Single-component herbal teas are in fact herbs most frequently combined in mixtures or used alone. This group of teas is divided into several subgroups, depending on which part, i.e. organ of the plant it is prepared: flowers (flores); leaves (folia); above-ground parts, herbs (herbae); fruits and seeds (fructus et semina); crust (cortices); stems, rhizomes (radices, rhizomata) and other (diversa).

Medicinal substances found in herbs are extracted in a particular way of treating, brewing or steeping. Hard and rough parts of plants, such as: stem, crust, fruit or seed containing thermostable active substances, are prepared by brewing in certain amount of water (decocting). Duration of brewing varies for each herb and depends on active components of the plant. One spoonful of the plant with 250 ml of water is the most frequent dosage. After brewing the tea is filtered.

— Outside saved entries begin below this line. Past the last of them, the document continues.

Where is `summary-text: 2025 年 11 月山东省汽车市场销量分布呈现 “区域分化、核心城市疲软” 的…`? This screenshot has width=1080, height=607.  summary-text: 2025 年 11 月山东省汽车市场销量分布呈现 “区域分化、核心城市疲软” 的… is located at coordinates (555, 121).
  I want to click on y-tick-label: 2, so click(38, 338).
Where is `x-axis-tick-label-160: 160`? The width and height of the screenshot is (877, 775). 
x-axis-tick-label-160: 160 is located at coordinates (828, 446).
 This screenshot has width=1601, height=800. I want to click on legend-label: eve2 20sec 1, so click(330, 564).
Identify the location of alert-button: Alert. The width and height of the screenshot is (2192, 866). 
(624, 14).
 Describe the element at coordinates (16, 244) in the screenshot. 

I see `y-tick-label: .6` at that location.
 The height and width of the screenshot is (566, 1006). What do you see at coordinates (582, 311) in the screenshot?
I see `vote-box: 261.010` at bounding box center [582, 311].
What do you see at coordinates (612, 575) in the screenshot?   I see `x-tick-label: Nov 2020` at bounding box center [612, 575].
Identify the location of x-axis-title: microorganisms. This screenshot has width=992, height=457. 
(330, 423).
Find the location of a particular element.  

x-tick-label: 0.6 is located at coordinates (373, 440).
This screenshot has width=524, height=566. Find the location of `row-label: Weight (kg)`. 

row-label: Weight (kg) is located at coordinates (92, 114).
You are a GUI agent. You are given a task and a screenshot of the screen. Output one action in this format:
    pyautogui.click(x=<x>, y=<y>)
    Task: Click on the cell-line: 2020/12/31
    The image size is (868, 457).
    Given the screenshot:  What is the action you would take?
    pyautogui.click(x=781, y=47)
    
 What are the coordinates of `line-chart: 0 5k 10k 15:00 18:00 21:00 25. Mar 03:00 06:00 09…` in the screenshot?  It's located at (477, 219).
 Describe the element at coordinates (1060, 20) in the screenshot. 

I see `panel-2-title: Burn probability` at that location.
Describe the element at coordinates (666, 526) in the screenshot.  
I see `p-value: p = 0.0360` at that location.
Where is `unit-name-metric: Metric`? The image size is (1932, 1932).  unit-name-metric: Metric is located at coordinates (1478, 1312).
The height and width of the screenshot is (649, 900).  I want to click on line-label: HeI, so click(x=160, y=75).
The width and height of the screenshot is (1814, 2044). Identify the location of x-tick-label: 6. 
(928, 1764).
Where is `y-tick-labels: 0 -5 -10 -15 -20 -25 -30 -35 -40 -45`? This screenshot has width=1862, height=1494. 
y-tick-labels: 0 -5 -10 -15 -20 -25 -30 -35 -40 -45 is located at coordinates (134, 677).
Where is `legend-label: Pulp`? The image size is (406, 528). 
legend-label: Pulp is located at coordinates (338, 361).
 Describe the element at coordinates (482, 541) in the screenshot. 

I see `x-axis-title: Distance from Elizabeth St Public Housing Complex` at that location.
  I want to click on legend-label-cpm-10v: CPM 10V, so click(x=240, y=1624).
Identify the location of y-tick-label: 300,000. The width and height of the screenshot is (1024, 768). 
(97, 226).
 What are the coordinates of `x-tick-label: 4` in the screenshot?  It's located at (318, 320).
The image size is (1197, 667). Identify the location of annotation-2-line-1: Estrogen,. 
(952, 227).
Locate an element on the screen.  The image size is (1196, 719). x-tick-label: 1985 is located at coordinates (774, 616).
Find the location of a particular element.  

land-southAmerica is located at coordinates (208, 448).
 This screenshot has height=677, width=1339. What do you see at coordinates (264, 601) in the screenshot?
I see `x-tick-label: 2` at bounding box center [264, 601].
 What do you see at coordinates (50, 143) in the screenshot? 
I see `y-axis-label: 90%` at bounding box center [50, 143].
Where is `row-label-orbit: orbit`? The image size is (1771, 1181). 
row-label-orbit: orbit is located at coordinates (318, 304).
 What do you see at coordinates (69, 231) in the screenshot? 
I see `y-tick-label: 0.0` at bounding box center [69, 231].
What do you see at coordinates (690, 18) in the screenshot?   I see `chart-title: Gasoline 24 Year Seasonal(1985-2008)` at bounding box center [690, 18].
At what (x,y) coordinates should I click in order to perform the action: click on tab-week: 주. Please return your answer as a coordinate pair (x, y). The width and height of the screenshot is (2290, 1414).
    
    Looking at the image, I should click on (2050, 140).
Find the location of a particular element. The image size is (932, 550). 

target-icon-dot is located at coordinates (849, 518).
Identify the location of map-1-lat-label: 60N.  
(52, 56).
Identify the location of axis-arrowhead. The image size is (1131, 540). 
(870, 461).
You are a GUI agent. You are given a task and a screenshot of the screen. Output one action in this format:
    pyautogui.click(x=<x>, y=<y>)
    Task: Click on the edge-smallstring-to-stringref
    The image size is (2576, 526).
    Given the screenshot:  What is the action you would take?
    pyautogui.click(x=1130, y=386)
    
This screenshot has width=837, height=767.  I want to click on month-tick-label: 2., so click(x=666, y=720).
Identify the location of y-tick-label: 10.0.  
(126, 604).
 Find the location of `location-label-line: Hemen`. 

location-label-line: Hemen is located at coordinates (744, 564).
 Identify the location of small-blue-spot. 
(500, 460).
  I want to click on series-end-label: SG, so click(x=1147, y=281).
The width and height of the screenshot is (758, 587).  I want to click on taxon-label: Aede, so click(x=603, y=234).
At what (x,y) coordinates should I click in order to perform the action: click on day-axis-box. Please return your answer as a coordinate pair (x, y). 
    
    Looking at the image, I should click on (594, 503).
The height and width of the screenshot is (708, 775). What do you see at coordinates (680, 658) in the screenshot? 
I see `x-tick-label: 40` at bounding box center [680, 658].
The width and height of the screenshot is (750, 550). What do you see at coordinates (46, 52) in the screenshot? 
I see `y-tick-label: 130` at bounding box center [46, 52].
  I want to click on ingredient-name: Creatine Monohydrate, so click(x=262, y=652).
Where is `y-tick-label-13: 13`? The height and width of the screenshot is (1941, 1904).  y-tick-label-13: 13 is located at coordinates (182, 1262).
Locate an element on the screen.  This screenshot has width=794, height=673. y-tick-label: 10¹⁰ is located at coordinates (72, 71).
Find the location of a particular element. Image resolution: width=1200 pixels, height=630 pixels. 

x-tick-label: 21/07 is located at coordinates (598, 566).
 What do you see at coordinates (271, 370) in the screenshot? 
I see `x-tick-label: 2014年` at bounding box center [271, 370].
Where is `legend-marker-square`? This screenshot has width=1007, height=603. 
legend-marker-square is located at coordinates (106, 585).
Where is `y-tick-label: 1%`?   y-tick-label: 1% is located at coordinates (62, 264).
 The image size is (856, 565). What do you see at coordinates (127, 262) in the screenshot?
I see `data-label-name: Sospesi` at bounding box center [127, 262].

Other parts of plants categorized as tender structure organs, containing essential oils or other thermolabile materials, are prepared by steeping in brewed water (infuse). They should steep for a while in covered dish and filtered afterwards. One spoonful for adults (one teaspoon for children) is steeped in 200-250 ml hot water. Certain herbs such as linseed are prepared by steeping into cold or lukewarm water. They steep for an hour, occasionally stirred. These herbs contain slimy substances that should not be exposed to heat as they take more time to be extracted from the plant.

Single-component teas available at the herbal pharmacy are most frequently sold “draff” in 50 or 100 gr. with plants being chopped to specific size.